На улице вовсю рассвело, а время перевалило за часовую отметку «пяти», когда появилось уже ненужное подкрепление; даже не заходя вовнутрь, становилось больше чем очевидно, что вряд ли кого-то застанут живым. В любом случае специально обученные бойцы работали согласно установленных правил: во-первых, окружили наружный периметр; во-вторых, постепенно проникли внутрь; в-третьих, рассредоточились по чётким канонам военного дела. Никто из штурмовавших спецназовцем не тешился напрасной надеждой, что обнаружится хоть какой-то сравнимый порядок; они представляли растерзанного дежурного, оставленного на голом асфальте, и ожидали чего-то подобного. Сплошная уверенность не уберегла их жутких, едва ли не отвратительных ощущений, какие охватывали любого, кто оказался в эпицентре жестокой бойни. Здесь было чего ужаснуться! Всюду валялись окровавленные, отделенные друг от друга, людские останки; и полы и стены обильно обагрялись невысохшей кровью; повсеместно наблюдались частички человечьего мозга; вокруг стояла неимоверная вонь, затхлая и едкая, гнилая и нестерпимая. Многие, и видавшие виды, сотрудники опустошили чувствительные желудки от оставшейся, не переваренной с вечера, пищи; они добавили в общий тлетворный состав ещё и рвотные массы. Всем им сразу же захотелось на уличный воздух.

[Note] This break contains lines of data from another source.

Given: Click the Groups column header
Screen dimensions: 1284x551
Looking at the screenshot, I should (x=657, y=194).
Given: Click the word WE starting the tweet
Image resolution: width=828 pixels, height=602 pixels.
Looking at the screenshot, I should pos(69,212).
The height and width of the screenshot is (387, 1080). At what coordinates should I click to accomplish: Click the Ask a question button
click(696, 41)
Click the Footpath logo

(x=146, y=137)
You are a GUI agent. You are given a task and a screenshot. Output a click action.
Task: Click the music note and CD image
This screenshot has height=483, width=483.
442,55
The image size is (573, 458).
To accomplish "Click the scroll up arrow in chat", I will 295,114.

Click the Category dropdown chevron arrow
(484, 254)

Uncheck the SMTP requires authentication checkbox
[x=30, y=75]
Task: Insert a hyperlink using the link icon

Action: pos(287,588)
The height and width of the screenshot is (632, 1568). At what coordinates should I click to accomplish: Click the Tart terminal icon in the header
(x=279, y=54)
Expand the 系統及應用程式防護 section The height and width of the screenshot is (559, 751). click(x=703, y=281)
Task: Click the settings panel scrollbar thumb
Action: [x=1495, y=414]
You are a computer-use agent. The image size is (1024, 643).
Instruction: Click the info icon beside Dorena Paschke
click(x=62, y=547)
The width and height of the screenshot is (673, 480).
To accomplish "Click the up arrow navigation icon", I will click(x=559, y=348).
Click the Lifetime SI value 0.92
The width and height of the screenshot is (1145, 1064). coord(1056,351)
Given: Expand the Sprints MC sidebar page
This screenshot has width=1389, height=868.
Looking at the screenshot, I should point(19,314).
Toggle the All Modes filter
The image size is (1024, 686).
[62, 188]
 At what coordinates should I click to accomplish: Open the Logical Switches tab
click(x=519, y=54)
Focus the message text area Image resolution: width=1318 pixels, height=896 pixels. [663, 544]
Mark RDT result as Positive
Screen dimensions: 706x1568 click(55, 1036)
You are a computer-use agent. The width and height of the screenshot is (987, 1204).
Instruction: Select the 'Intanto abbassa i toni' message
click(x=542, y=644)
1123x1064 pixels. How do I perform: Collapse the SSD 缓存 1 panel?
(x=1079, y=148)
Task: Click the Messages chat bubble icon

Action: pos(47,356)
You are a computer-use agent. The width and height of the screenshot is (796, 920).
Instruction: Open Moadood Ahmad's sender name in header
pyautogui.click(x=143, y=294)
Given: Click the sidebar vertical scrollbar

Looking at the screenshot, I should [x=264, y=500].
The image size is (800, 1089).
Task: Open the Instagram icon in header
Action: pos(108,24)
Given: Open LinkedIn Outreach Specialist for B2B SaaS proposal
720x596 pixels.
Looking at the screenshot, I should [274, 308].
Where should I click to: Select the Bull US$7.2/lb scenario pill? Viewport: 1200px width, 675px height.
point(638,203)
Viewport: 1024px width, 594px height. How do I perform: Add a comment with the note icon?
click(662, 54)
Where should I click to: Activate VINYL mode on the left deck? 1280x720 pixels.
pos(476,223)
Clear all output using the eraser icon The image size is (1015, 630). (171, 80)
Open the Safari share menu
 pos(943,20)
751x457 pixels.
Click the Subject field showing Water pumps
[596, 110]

Изо всех сотрудников лишь Коняев не мог себе позволить ни маленькой слабости. Окружив себя стойкими, по возможности немолодыми, бойцами, он обследовал подведомственные помещения вплоть до последнего кабинета. На верхнем этаже обнаружили Горячева, так и лежавшего без сознания.

- Один, кажется, жив?! - крикнул один из омоновцев сопровождавшему подполковнику; проверяя пульс, он приложил два пальца к сонной артерии.

Андрей Геннадьевич поспешил к выжившему сотруднику и лично убедился в правдивости изречения.

- Несите его вниз, сразу на выход, - распорядился он, обратившись к двум подоспевшим сотрудникам, - там, наверное, «скорая» уже прибыла́.

- Не надо, - промолвил очнувшийся капитан, - я в полном порядке, - сказал, трогая повреждённую голову; он обнаружил лопнувший кожный покров да тонкую струйку кро́ви.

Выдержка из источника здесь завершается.